Thanks for the feedback in post #8! So you don't really have a counter, and when it are running at a cycle interval of 0.5s it is counting by twos in the 0-1000 range, because the clock is counting to 500 and the timer.ACC-to-count scaling factor is 2.
Since you are scaling the timer to the 0-1k range, why not use a scan count i.e. increment an INT by 1 and bit-wise AND it with 003fh (1024) at the start of each scan. Individual steps will not have consistent time durations but then neither will the continuous process that is reacting to them, and the mean time per will be pretty consistent.
The only other option is to GSV the WallClockTime to get μs and scale to that, as @PeterN suggested i.e. free-running clock.
Also, it will be more efficient to calculate, once, the base counter offset (e.g. ms of the timer's .ACC value) for all of the outputs' transitions when you select a new interval, than to scale the timer's .ACC value to the 0-1000 range every scan.

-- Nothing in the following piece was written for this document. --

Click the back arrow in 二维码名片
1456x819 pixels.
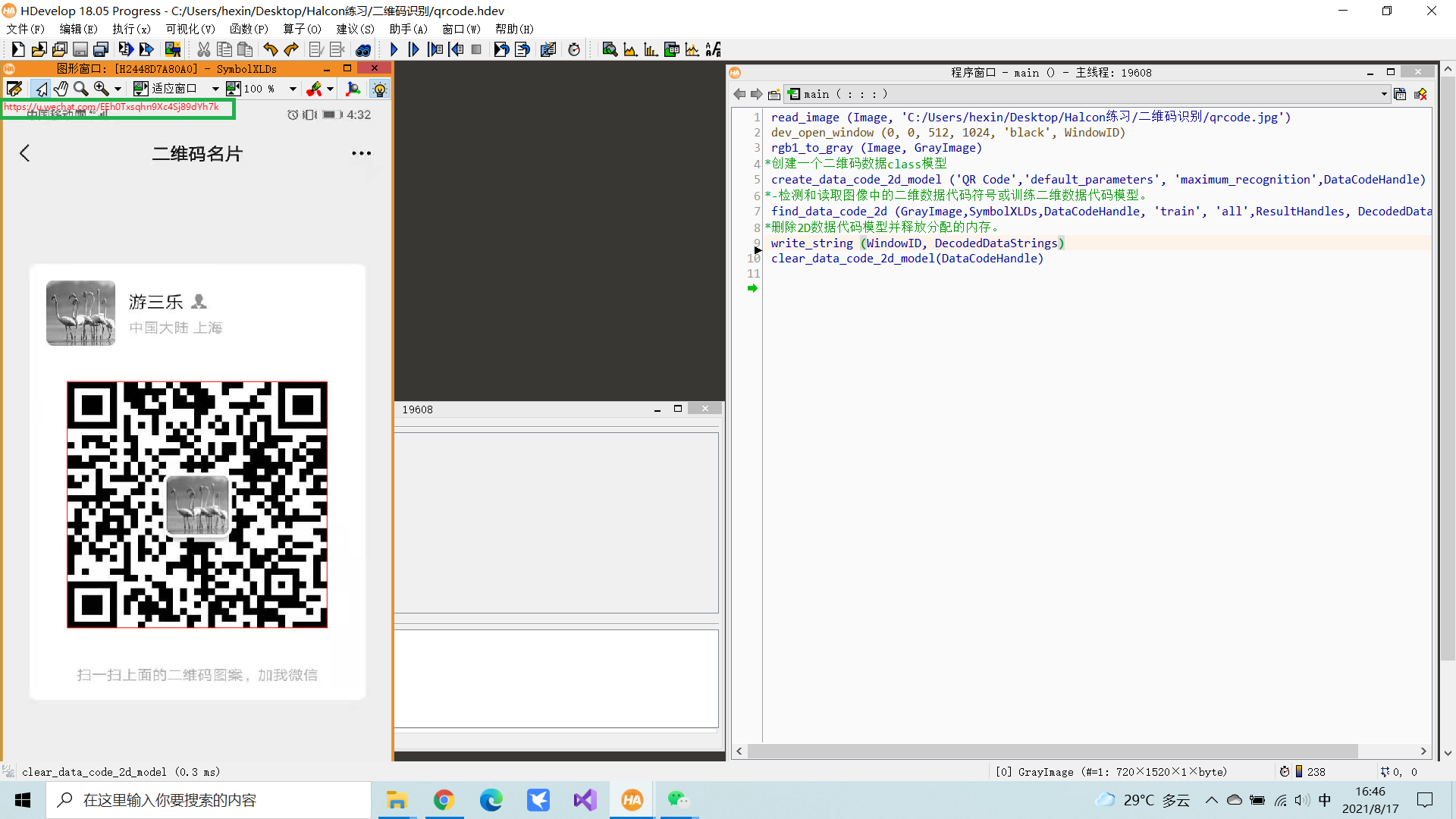pos(25,153)
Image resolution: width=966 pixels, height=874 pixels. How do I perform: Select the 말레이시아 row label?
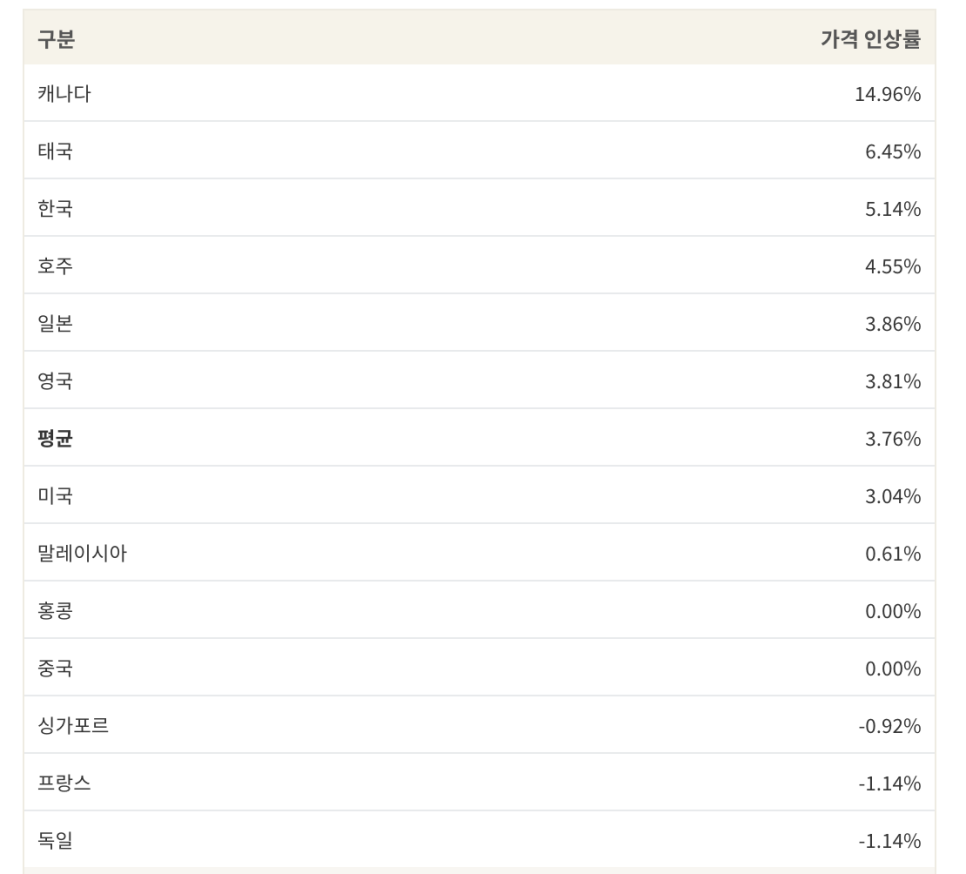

Rather than a LIM instruction on the ranges, requiring up to two compares per range, perform single GRT compares, one per rung, against decreasing counter values at increasing rungs. The first GRT which is satisfied sets a bit that disables, via an XIC at the start of each rung, for all later GRT results. There should be a slight performance improvement as the XIC on that bit will make later rungs run faster. I think it has to use latches which may slow things down some.
Another possibly faster approach would be a binary search to find which range the "counter" is in at any given time: 16 count ranges can be tested with only four compares, plus some integer index math. That said, if there are only a few ranges* it may be slower.
Also, memory is usually cheap, so if there are only 1001 values to be tested, then create an array with 1001 integer values representing the output bits, and a simple lookup into that array is used to get the output states, with no compares required. This is similar to an SQO/SQO implementation, and might work really well with a MicroLogix where the chosen integer could be COPied directly to an output file.
I am suggesting all of these things to try to enhance performance because it seems you may be on the edge of what is possible, but I think @PeterN is right, you may be trying to do an overly-specialized task with a general-purpose tool, like a Swiss Army Knife a.k.a. the wrong tool for every problem.
* I would guess of order 15 or so, but the actual limit would need to be determined empirically; PLCs are not exactly know for their optimizing compilers.